A fellow was driving through West Texas along a deserted two-lane highway. Seems like he was somewhere out on the other side of Odessa, if I remember right. It was hot and dry and so dusty he felt like he was breathing face down in a sandbox. Through a shimmering haze rising from the melting roadway, he saw what looked like a small car stalled out beside the road about a half mile away. As he got closer and slowed down a bit, he could see that a flat tire was the problem.

Standing at the back of the car, with the trunk lid lifted and stuff scattered all over from bags and blankets was a young mother, trying her best to excavate the spare. She looked to be in her early twenties, college-age, maybe. Looked like she had three or four kids in the car, he couldn’t tell for sure. But he could see at least two little heads sticking up from car seats in the back and another little one or more climbing around in the middle.

His first impulse was what anybody would do–pull over and help her. But just then she turned around, and he got a good look at her. She was a pretty girl–real pretty, in fact–but she looked a little rough. Her shorts were real tight, real short, and her shirt barely covered anything. He quickly averted his eyes lest he sin and started wrestling with his conscience. On the one hand, he wanted to help this woman stuck out here all by herself. That just seemed like the right thing to do. But there was no doubt–no doubt at all, his quickening heartbeat told him–that she was the kind of woman that he, a good Christian man, and a happily married one, at that, should avoid at all costs. In fact, with him being a fairly attractive fellow as well, he reminded himself, he wasn’t really sure if something inappropriate might happen. Lord have mercy.

The wrestling match heated up. And then the tattoos did it, and his conscience was down for the count. When he saw the skin graffiti running up her arms and across her back–and he thought for moment that he might have even seen a little one peeking out of the back of her shorts–he knew what the Lord would have him to do. “Flee fornication!” he shouted out loud, as he gunned the engine and sped by in a terrified, but pious hurry.

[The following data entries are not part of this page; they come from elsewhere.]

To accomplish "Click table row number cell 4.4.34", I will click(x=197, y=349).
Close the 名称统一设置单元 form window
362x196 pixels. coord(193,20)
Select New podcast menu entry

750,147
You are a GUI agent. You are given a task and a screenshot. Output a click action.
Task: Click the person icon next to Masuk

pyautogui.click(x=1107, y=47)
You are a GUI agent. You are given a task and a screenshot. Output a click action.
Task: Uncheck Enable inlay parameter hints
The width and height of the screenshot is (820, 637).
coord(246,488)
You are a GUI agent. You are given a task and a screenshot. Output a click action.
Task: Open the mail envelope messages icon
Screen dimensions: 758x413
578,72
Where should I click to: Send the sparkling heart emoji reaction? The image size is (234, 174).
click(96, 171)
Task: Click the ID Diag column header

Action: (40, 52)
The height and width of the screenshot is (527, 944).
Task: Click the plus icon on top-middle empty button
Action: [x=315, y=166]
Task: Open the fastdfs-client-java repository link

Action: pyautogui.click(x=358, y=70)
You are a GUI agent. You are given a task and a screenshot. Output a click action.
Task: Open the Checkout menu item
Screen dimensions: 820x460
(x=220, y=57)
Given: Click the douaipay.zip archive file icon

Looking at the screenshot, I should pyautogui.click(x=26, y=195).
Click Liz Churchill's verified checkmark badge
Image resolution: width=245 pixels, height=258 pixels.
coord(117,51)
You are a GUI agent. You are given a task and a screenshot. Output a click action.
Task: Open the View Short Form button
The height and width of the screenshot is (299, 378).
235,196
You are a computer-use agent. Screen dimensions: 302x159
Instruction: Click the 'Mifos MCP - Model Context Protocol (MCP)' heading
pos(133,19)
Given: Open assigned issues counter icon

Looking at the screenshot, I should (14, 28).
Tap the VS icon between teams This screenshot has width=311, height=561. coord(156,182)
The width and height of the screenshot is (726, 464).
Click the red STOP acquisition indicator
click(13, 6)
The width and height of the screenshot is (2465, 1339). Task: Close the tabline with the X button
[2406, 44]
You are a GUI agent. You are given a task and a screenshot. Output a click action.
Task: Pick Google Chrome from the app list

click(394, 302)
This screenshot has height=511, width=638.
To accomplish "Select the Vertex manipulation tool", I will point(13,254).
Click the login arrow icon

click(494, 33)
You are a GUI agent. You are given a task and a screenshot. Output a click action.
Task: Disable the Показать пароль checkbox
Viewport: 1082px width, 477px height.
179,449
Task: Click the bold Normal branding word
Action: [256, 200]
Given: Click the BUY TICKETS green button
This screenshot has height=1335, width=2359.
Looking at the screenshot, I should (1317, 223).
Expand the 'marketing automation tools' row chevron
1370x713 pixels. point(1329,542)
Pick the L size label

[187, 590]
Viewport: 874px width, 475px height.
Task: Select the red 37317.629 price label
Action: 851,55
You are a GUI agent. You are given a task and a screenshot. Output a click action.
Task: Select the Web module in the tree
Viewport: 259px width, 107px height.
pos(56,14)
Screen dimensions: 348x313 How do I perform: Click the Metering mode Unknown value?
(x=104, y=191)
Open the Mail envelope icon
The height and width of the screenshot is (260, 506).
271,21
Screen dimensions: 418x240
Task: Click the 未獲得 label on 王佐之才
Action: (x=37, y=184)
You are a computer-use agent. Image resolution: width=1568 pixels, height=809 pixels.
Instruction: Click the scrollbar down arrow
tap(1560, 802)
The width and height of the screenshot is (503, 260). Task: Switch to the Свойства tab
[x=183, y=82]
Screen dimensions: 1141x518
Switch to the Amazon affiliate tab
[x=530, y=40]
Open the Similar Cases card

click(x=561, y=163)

The little woman stood mouth slightly agape for a moment as she saw her only hope for help vanish over the horizon. She cursed freely for a bit, confirming that fine Christian gentleman’s worst suspicions, yelled at the kids to “get the perdition back in the car and set down for two eternally lost seconds, please!”–though I should probably be frank and tell you that she didn’t actually say “perdition” and “eternally lost.” She chose a more colorful way of saying it that my pastoral discretion will not allow me to repeat. Unless I am quoting scripture, of course.

Anyway, he was gone, and she was mad. Real mad. And then, I’ll be, if out of the east she didn’t hear the sound of another vehicle coming her way. She stopped pulling on the blankets in the trunk and started waving at the approaching Ford F-250 that looked like it just drove out of an oilfield. It may have been red, or even orange, at one point in its life, but she couldn’t tell for sure from all the West Texas caliche painting it a sort of dull, lifeless gray. She waved furiously at the friendly looking fellow peering at her through the front glass, and then sighed in relief with an uncharacteristic, “O, thank God!” which seems to say that she did have some good left in her, as he slowed and started pulling over.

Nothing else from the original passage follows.